How to complete this task:
Using the data below, work out how many lines contain the word "second", then state that number without comment.

Records for processing:
--- START ---
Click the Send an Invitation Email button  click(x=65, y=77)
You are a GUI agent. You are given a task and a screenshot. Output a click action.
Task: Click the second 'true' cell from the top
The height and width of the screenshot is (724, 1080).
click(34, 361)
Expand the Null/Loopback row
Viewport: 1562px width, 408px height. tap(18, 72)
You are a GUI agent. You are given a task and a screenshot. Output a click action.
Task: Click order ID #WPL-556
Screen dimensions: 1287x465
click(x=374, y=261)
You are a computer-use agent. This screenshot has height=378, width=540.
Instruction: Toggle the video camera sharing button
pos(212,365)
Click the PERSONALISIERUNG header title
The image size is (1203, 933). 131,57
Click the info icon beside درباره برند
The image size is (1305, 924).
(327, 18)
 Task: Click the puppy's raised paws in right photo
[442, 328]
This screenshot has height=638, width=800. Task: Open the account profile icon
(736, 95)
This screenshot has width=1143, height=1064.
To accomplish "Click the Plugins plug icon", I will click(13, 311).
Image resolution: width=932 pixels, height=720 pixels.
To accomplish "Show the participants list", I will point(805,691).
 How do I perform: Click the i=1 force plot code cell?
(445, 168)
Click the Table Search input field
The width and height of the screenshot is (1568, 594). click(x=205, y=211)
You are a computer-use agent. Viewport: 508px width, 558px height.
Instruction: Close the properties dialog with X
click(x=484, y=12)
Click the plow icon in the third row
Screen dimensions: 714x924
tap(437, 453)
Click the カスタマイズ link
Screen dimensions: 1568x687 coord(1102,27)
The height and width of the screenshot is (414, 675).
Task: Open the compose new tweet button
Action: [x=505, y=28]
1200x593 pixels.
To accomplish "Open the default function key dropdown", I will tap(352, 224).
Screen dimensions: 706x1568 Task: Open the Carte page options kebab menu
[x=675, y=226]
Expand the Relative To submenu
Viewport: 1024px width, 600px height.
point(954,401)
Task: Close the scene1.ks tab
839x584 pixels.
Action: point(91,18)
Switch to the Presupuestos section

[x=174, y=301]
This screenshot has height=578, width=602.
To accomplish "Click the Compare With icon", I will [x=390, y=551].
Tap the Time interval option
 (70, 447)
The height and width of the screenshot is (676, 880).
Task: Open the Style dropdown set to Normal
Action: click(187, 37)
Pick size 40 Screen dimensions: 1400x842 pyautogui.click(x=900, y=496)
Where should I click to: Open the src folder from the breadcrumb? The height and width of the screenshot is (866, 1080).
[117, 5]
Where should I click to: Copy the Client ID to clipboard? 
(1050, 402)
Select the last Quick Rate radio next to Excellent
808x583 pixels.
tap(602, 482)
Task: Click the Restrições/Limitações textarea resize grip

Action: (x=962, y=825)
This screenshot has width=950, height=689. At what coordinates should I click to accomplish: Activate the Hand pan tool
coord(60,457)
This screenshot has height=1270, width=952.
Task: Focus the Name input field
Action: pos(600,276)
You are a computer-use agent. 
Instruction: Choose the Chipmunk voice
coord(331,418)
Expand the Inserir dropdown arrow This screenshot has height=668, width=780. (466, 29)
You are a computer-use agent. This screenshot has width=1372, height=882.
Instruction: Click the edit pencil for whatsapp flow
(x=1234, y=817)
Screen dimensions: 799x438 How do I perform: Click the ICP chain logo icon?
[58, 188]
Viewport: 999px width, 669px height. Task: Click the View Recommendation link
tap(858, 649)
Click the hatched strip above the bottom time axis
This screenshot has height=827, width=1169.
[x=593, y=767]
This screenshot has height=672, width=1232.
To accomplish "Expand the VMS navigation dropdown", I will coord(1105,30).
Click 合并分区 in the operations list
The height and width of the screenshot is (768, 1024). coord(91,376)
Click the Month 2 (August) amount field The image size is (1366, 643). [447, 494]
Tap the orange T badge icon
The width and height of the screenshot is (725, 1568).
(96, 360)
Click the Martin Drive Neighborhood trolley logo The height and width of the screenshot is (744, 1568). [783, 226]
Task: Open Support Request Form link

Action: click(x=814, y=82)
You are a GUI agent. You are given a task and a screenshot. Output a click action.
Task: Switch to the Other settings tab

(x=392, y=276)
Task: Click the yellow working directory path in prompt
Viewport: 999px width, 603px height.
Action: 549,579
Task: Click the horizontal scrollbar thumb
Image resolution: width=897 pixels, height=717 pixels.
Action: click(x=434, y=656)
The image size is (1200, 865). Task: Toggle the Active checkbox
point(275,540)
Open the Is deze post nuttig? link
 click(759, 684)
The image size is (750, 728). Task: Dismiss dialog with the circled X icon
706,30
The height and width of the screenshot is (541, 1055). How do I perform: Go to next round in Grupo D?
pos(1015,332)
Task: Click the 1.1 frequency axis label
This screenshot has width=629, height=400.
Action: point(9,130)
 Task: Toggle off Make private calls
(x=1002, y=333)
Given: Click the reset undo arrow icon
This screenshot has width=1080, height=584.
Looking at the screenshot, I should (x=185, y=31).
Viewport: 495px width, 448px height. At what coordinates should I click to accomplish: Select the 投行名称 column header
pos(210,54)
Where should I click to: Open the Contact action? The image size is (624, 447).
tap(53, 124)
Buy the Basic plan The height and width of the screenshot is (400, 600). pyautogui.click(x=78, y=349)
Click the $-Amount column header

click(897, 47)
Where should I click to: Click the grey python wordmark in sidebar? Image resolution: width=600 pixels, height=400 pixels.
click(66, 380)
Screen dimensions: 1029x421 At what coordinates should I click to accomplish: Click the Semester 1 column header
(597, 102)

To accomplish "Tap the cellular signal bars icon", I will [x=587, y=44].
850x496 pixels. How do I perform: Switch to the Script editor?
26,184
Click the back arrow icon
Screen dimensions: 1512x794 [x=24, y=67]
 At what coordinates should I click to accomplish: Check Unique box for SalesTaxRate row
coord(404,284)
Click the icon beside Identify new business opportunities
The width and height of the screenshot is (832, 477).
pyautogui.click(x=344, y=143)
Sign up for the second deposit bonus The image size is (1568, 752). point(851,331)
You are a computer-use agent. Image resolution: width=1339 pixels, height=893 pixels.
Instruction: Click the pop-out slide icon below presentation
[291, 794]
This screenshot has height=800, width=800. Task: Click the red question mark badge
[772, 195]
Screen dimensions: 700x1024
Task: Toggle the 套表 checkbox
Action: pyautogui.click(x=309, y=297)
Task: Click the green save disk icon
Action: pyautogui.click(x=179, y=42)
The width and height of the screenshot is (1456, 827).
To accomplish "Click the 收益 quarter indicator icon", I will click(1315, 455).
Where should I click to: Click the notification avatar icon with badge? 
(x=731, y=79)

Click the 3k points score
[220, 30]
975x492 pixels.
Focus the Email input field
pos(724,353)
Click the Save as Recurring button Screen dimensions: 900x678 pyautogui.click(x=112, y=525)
--- END ---
Task response:
2